In Defense of Sports
In Defense of Sports - in These Times
n one of his final essays for Newsweek, Christopher Hitchens argued that sport breeds conflict and brings out the worst in human nature. By then an apostate to the Left, on this topic the late essayist clung to his roots; progressives have long been suspicious of sport.
That many radicals aren’t watching football every Monday night is hardly surprising. Modern sport took shape under capitalism and embodies many of its values: competition, empiricism, chauvinism, hierarchy and discipline. “Win at all costs” is the mantra of our most revered coaches. The play clock mirrors the frenzied dance of industrial society. Preparation for games revolves around repetitive training, not unlike the fluid motion that powers the assembly line. With the rise of “sabermetrics,” team owners can quantify and evaluate performance solely from numbers and algorithms—long the dream of a ruling class drawn to the cold calculus of scientific management schemes. Former NBA All-Star Allen Iverson’s drives to the hoop weren’t as good as we thought, the statisticians tell us. Beauty does not matter, only efficiency.

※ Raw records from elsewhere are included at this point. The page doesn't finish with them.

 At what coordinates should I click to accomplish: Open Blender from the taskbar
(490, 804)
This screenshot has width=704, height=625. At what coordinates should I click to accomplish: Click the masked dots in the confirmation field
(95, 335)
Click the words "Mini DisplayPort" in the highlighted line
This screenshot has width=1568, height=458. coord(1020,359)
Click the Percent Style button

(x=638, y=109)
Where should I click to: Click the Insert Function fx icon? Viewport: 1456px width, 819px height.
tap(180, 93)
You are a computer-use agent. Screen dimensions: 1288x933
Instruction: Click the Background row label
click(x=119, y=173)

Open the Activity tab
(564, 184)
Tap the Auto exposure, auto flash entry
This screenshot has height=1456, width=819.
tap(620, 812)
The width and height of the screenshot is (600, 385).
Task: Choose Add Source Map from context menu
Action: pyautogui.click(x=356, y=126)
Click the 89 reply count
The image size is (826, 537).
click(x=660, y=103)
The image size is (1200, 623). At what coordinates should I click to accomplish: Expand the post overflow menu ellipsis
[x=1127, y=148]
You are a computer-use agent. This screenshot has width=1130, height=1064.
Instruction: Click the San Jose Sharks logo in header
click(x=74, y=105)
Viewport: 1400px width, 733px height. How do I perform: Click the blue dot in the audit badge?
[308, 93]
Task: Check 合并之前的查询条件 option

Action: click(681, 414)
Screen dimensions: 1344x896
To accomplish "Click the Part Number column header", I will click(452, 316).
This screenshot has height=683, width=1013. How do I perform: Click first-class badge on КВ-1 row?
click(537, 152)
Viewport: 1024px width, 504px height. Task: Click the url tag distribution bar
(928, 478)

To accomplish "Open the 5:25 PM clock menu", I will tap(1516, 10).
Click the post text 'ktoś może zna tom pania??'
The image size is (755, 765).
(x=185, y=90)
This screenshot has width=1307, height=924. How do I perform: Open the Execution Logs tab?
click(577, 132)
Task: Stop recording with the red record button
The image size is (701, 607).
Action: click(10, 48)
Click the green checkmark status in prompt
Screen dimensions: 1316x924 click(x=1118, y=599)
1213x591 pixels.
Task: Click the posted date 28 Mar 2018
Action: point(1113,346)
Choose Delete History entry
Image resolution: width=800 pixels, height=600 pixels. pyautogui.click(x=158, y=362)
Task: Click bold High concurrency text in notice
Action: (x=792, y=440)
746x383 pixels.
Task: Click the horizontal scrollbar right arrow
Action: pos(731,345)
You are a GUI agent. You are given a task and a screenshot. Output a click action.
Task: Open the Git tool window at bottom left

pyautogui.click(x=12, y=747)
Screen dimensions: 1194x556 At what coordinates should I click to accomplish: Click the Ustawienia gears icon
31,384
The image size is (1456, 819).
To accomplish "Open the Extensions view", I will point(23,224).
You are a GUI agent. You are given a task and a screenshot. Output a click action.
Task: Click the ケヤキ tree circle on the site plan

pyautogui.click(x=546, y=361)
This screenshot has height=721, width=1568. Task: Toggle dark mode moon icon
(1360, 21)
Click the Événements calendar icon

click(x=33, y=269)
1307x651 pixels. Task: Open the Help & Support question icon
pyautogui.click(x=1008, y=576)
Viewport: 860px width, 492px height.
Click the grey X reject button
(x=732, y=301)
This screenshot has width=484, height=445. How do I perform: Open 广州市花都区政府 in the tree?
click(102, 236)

None of these qualms are wrong. They’re just missing something—the ecstasy so many get from watching sports, a joy that can’t be reduced to “false consciousness.” Beyond betraying an ascetic disdain for something a large part of humanity finds pleasure in, too many progressives see sports ahistorically, unable to envision them in a different context.
With roots in English public schools and other unsavory places, organized sport was originally an elite phenomenon, but the early working class made no such errors. Taking advantage of the free time guaranteed by the eight-hour day, workers began to democratize games like soccer and rugby. Before long, major social democratic parties across Europe were using sporting clubs and festivals to construct working-class identity and promote solidarity.